The goal should not be just “go back,” because that won’t eliminate congestion,reduce cut through traffic, or address safety. We need solutions that address all users.
8) On a scale of one to 10, with one lowest and 10 highest, how much does resident input, particularly from those most impacted by decisions, influence your position on issues?
9) Should City Council require Alexandria City Public Schools to return to full in-person learning this fall in order to receive full funding? Yes or No.
No. Council should work with ACPS to get schools to open as safely and as soon as possible and to address barriers to achieving that goal.
10) Does the city need to improve its communications with residents? Yes or No.
City Council questionnaire, short answer (25 words or less):
1)Rank the following issues from most to least important:
5 ACPS students back in classrooms full time
3 affordable housing
12 increasing density
9 environmental preservation
13 historic preservation down
7 non-automobile transportation options
2 resident input into decisions
6 school capacity
4 small business strength
2) What’s the biggest problem facing Alexandria right now?
Many of our residents don’t feel they have the ability to shape decisions that impact their lives – especially our black and brown neighbors.
3) What’s the city’s biggest long-term challenge?
The most pressing long-term challenge facing our city is our aging infrastructure, specifically in the areas of stormwater, transportation, broadband and housing.

_MATERIAL PROVIDED_.
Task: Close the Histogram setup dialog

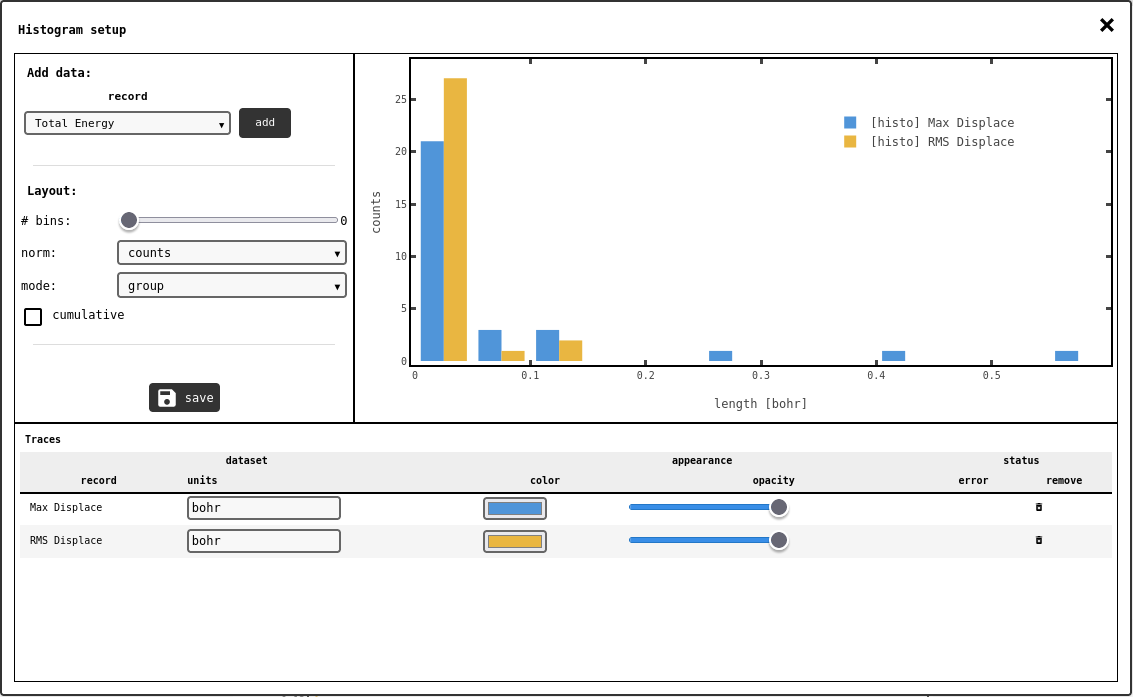Action: (x=1106, y=26)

_INSTRUCTIONS FOR THE TASK_.
Carry on the City Council questionnaire answers from the point at which the text ends. The listing is separate material, unrelated to the City Council questionnaire text.

_WRITTEN RESPONSE_.
4) What is Alexandria’s greatest strength and how would you work to enhance it?
Our people. We need to make it easier for community members to share their views by creating multiple ways for people to participate in decision-making.
5) What’s the first thing you’d propose if you’re elected/re-elected to City Council?
An interactive GIS system on our city website that allows residents to easily access information and resources, as well as share pictures/stories by neighborhood.
6) Which personal contribution that you have made in Alexandria are you proudest of?
I’m particularly proud that I was able to get equity added as a criteria to the Transportation Commission’s review of it’s long range plan.
7) What qualifies you to be elected/re-elected to City Council?
My public health and urban planning make me uniquely qualified. Healthy community requires our housing, education, business, and transportation policies to work together.
8) What is the city’s greatest area of need as it continues to grapple with the COVID-19 pandemic? How would you address it?
We must focus on small business recovery -- especially for women and minority-owned businesses – though tax and regulatory changes, marketing, grants, and recovery plan development.
9) What is the best approach to address the city’s affordable housing challenges?
Focus on protection, production and preservation of affordable housing grounded in healthy housing principles. We must also help families build wealth and expand homeownership opportunities.
10) What do you hope the city looks like in five years? Ten years?
As we emerge from one of the most difficult times in history, we need to design a healthier, more Alexandria that is affordable and equitable.
11) How do you plan to address issues of race and social equity in the city, if at all?
I will lead efforts to eliminate racial disparities, center the voices of those affected in decisions, and allocate resources to address root causes of inequities.
12) Do you believe more policing reform needs to be pursued in the Alexandria Police Department?
Yes, there is always room for improvement. We should immediately look to approve the police review board, improve community engagement and transparency in data sharing.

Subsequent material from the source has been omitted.